▶ [Work task]
Your answer must consist solely of the line containing "The image size is (960, 607)." and each line after it through the end of the data, copied exactly.

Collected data
-------

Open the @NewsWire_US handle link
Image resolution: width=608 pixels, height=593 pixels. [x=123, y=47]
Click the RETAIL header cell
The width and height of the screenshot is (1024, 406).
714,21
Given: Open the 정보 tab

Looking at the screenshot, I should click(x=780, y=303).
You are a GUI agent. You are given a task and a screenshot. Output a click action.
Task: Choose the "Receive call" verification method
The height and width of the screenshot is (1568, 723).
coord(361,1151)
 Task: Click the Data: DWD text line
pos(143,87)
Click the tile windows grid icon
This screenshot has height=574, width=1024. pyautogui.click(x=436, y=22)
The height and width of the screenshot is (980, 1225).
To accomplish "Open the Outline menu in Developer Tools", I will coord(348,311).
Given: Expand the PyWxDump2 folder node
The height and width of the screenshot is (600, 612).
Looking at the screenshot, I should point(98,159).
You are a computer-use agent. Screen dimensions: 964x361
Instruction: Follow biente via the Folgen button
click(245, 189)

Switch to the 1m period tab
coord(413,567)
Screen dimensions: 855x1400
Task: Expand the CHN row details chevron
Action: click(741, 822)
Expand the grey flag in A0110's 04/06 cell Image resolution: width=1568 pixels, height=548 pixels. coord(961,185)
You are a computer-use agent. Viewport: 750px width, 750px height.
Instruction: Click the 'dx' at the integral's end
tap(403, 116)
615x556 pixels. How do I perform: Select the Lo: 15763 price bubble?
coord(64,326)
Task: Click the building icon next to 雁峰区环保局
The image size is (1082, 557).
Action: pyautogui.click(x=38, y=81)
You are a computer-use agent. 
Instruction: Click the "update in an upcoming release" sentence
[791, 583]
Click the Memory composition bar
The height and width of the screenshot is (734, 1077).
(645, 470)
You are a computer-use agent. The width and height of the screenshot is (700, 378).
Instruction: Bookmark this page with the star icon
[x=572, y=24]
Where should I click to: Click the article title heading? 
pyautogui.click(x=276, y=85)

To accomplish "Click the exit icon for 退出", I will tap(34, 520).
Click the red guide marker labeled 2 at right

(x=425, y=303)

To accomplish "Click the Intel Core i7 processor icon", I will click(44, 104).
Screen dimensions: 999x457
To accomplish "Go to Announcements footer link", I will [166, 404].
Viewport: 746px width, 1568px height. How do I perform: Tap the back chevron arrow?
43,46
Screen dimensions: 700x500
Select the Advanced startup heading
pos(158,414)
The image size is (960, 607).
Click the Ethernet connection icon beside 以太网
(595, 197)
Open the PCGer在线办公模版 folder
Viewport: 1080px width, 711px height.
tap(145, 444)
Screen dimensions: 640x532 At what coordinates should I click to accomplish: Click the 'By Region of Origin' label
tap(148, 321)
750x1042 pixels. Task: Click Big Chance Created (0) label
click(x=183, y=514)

-------

▶ [Exercise answer]
The image size is (960, 607).
Click the Ethernet connection icon beside 以太网
(595, 197)
Open the PCGer在线办公模版 folder
Viewport: 1080px width, 711px height.
tap(145, 444)
Screen dimensions: 640x532 At what coordinates should I click to accomplish: Click the 'By Region of Origin' label
tap(148, 321)
750x1042 pixels. Task: Click Big Chance Created (0) label
click(x=183, y=514)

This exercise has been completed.